» TO DO: Copy the records word for word, starting at their first line and ending at the line containing "click(x=194, y=480)", with both of those lines included. Leave the pictures out of your copy.

————————

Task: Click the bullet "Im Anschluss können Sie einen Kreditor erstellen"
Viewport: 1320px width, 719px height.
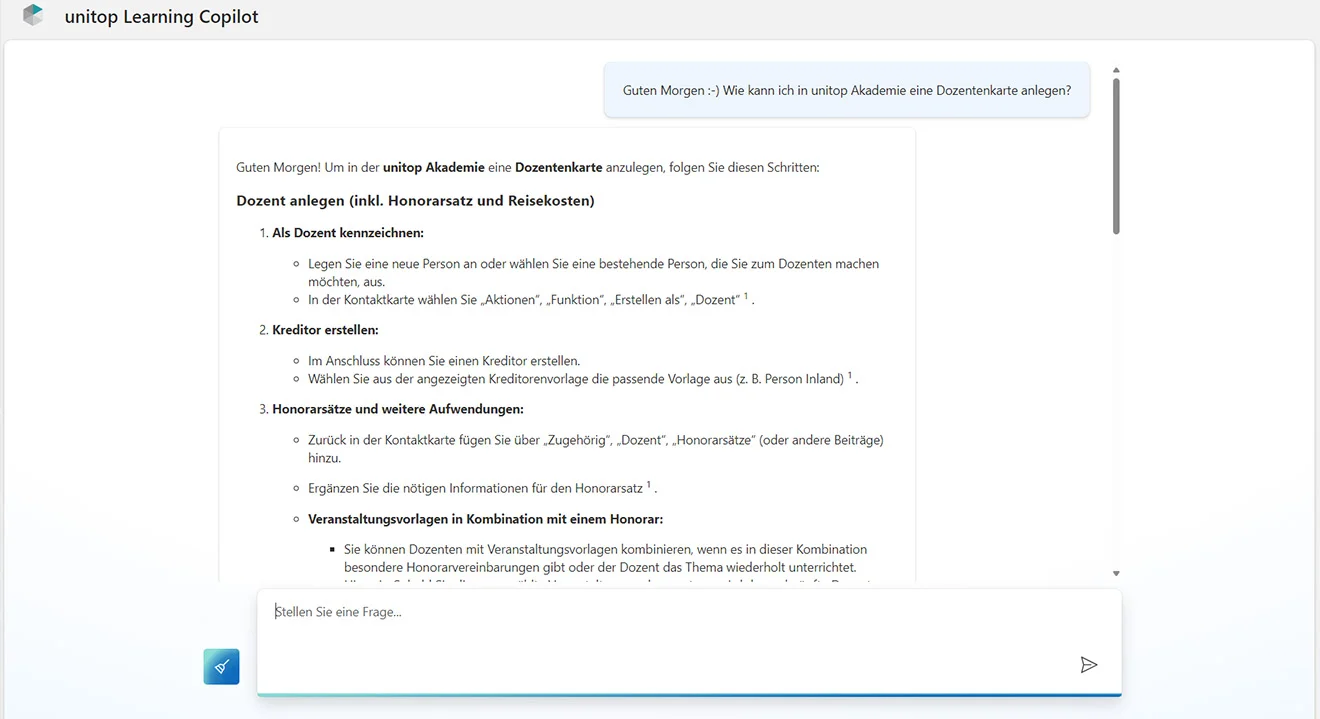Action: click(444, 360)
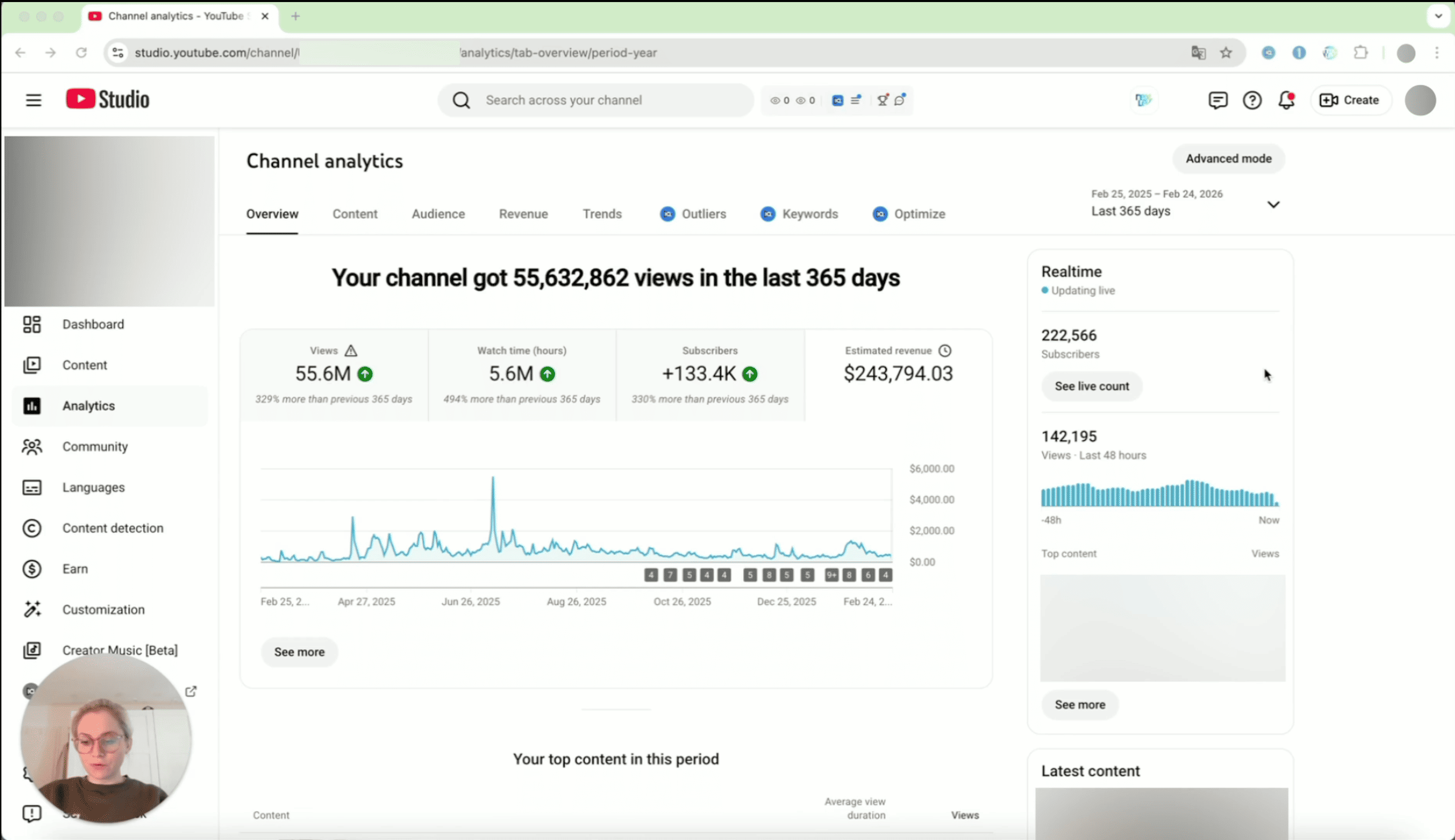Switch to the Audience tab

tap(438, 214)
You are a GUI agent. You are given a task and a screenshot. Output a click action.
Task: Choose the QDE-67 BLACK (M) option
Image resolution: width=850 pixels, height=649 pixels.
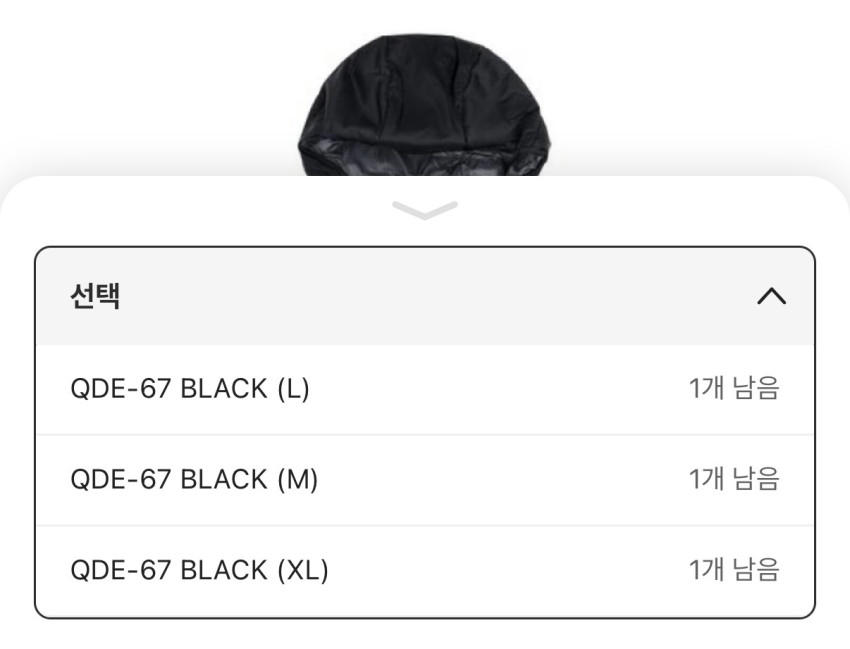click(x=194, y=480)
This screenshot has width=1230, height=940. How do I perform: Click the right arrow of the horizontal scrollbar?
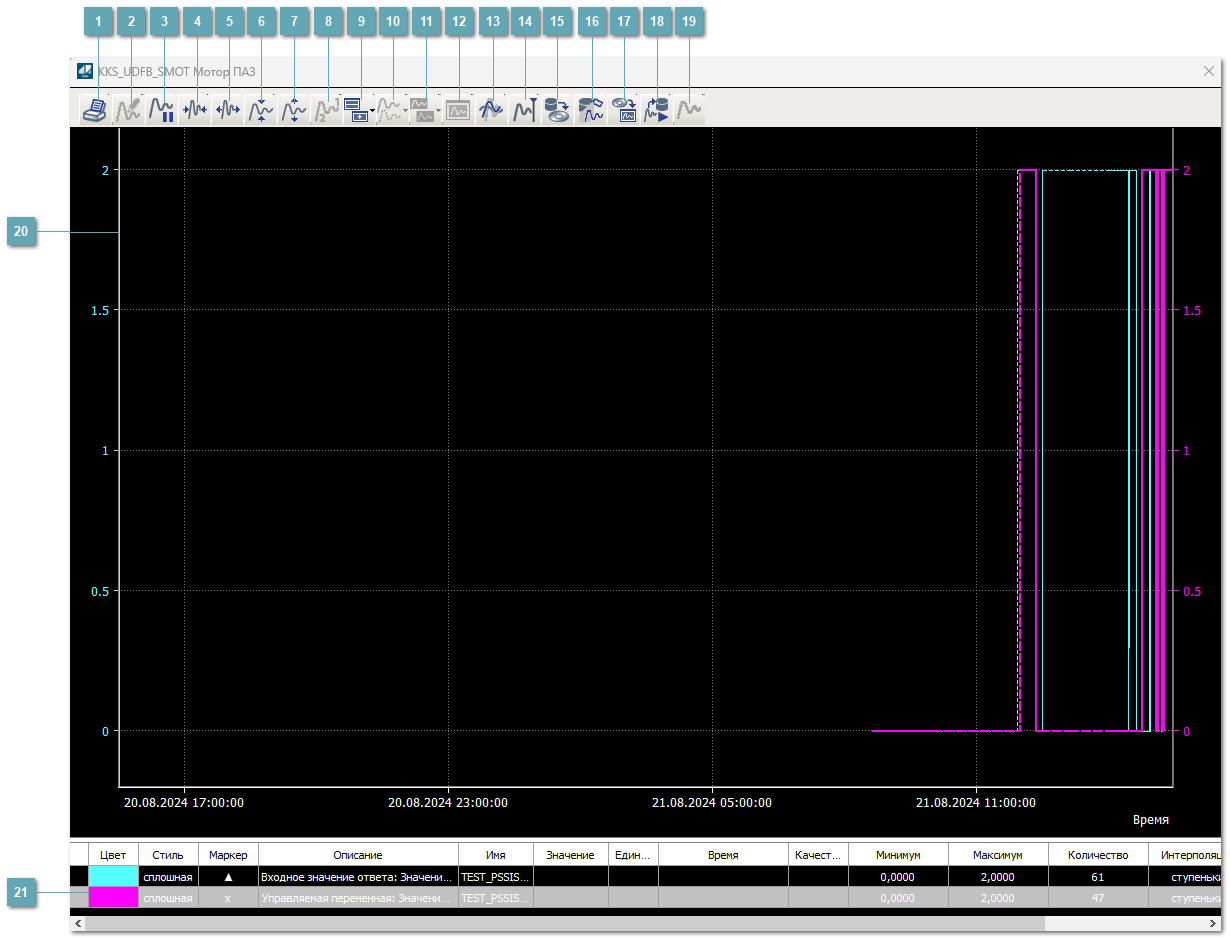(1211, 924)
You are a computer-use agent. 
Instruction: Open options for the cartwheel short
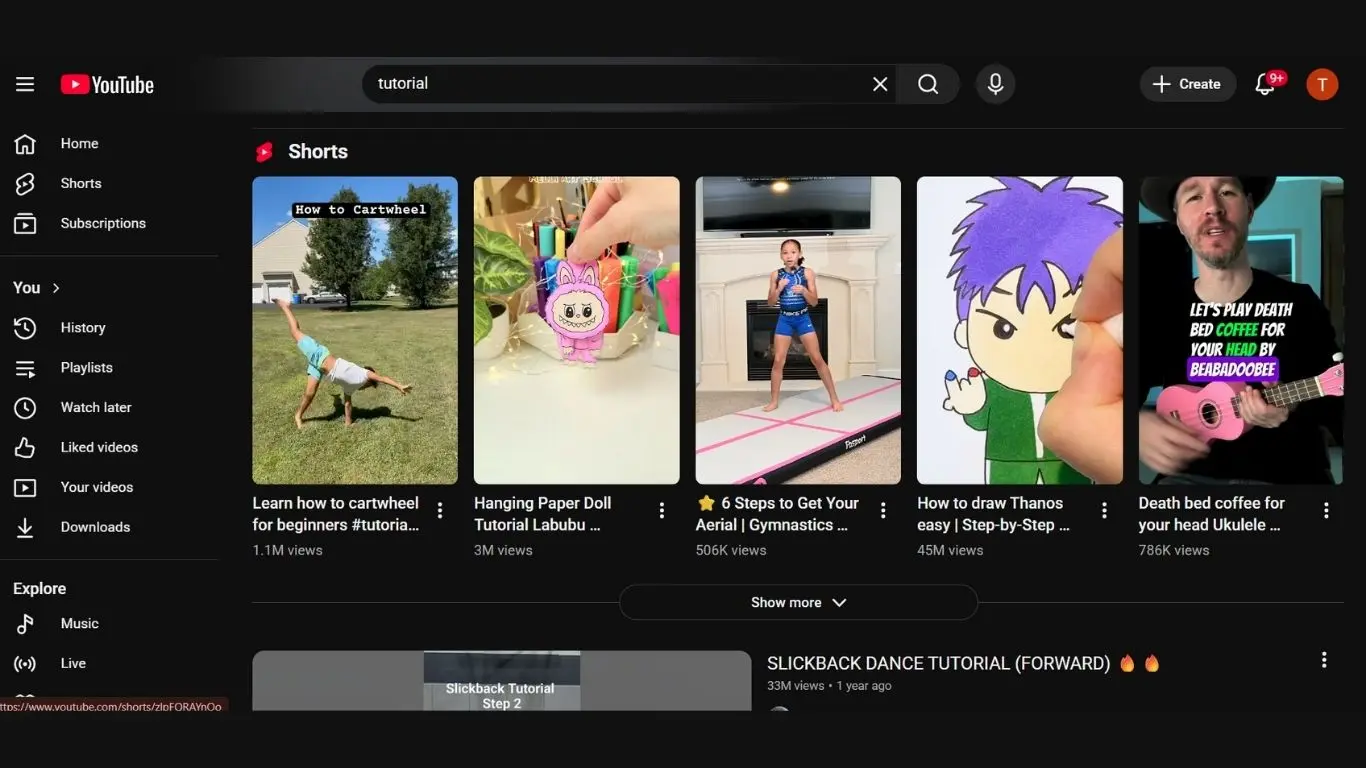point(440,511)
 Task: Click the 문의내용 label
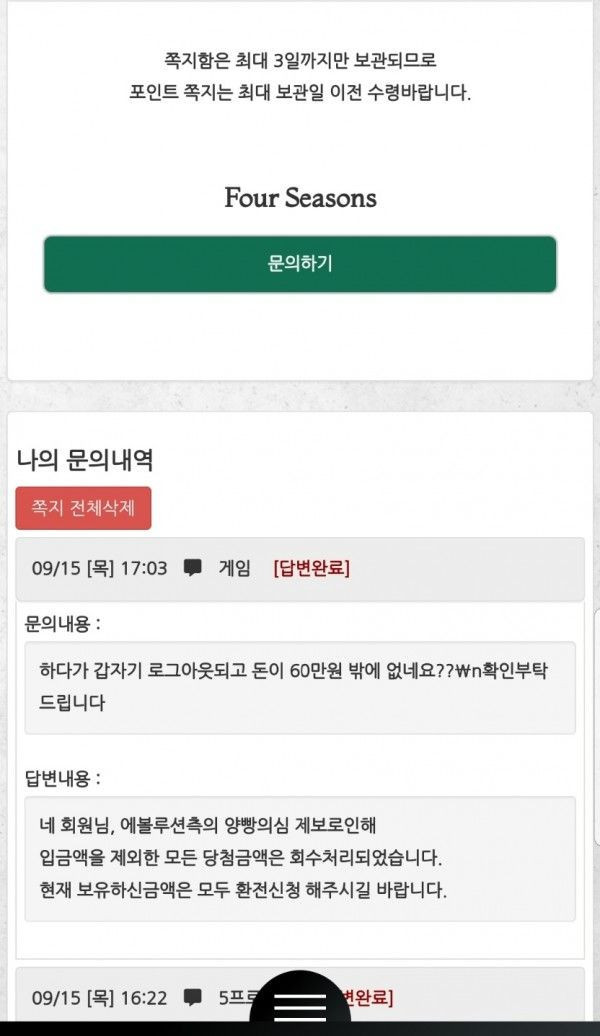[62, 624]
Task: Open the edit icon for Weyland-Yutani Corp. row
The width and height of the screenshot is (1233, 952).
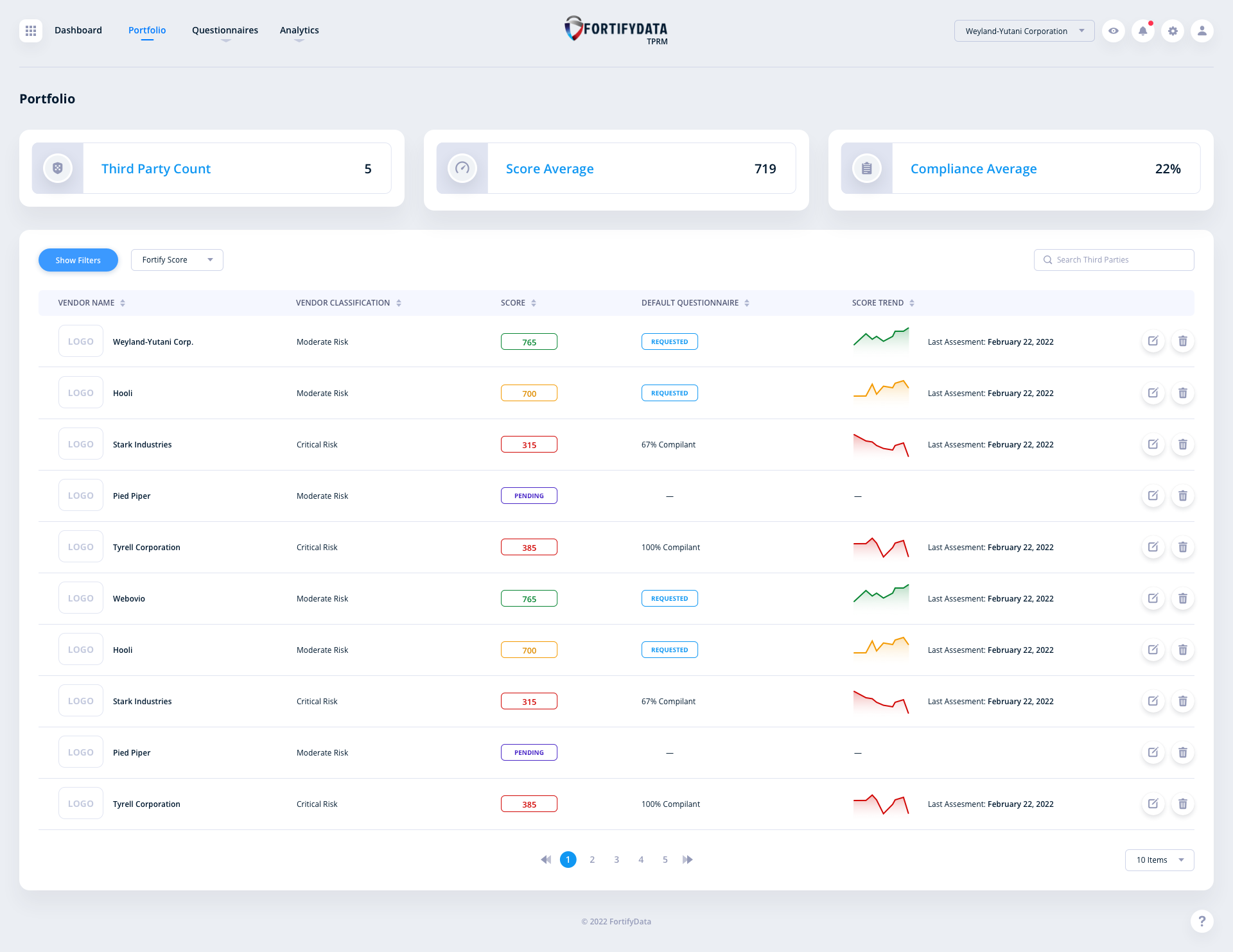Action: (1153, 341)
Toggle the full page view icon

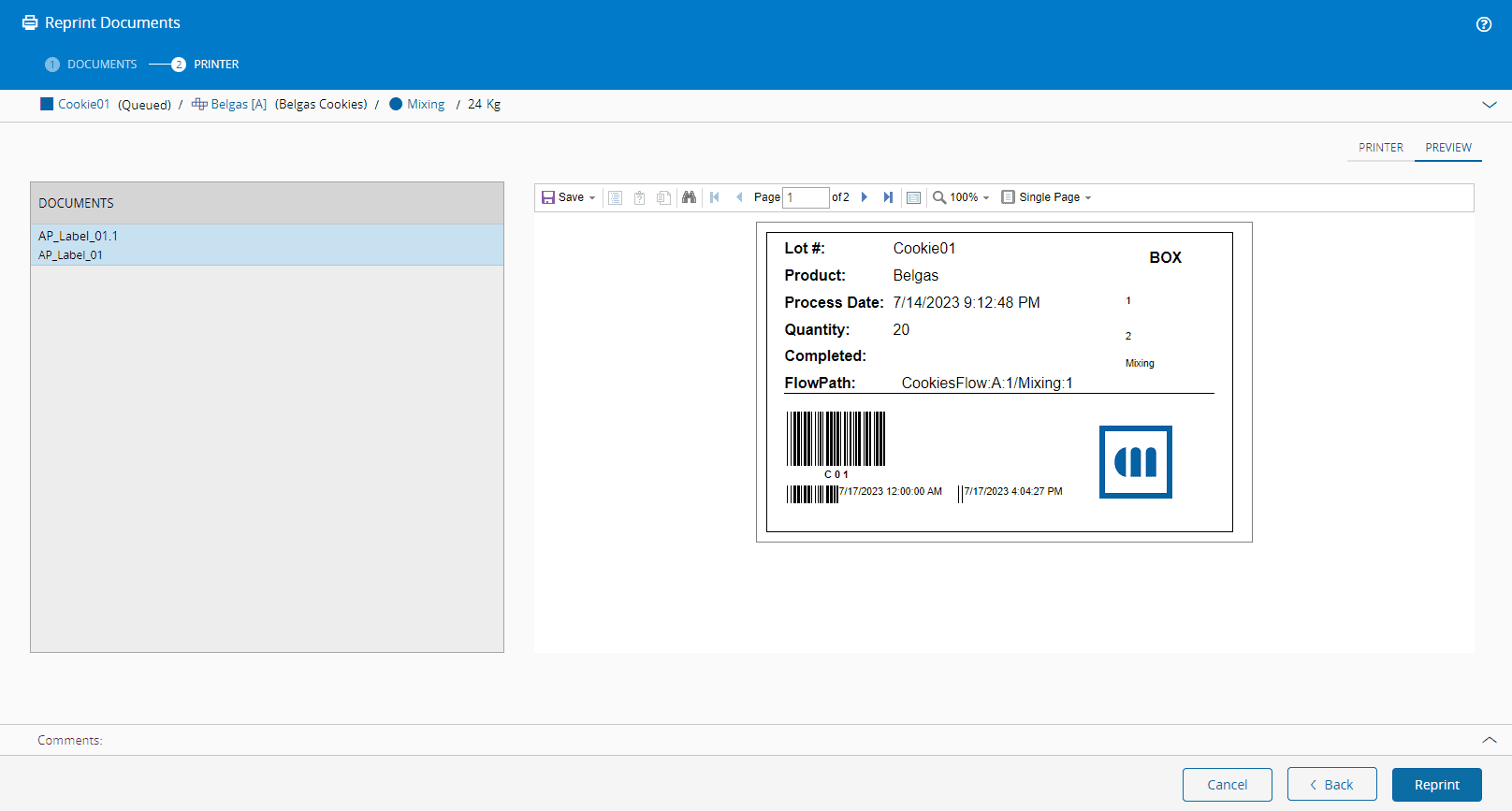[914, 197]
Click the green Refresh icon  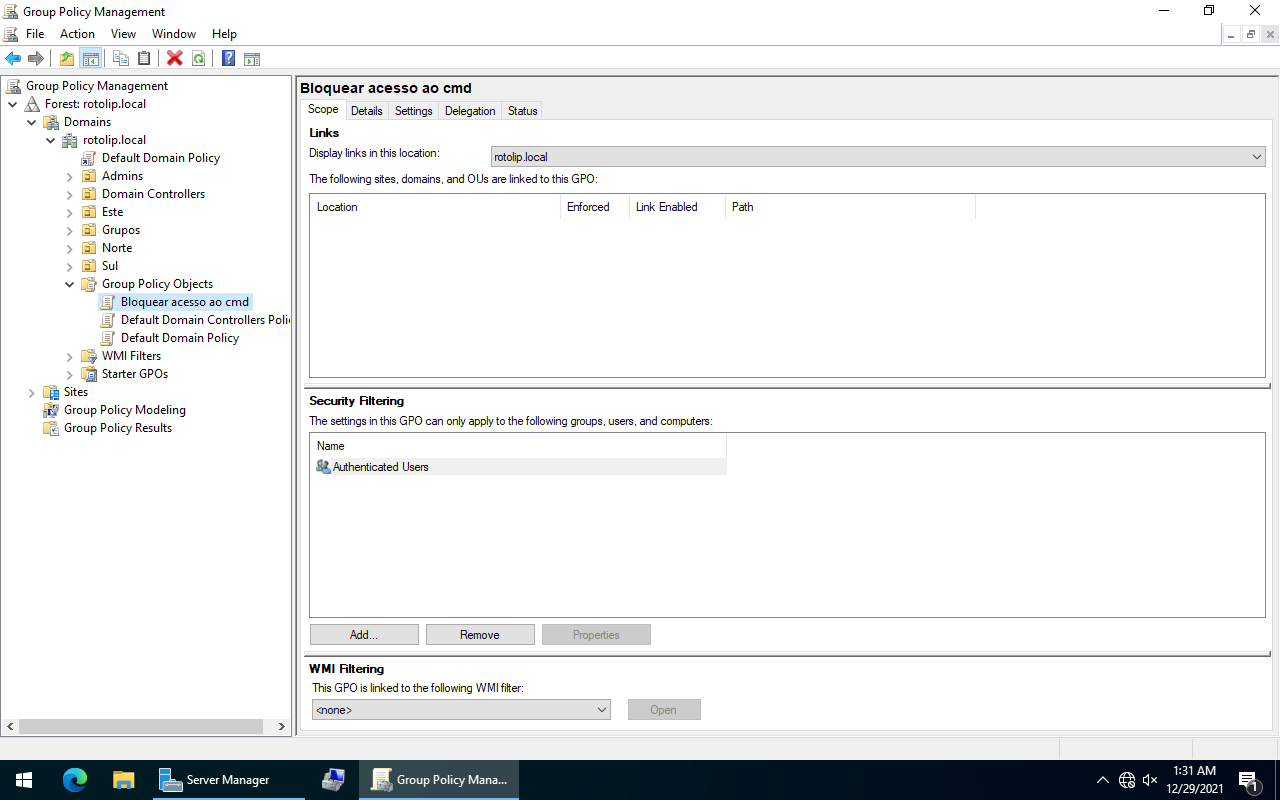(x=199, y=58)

————————

» COMPLETED EXERCISE:
Task: Click the bullet "Im Anschluss können Sie einen Kreditor erstellen"
Viewport: 1320px width, 719px height.
Action: click(444, 360)
Switch to the Audience tab

tap(438, 214)
You are a GUI agent. You are given a task and a screenshot. Output a click action.
Task: Choose the QDE-67 BLACK (M) option
Image resolution: width=850 pixels, height=649 pixels.
click(x=194, y=480)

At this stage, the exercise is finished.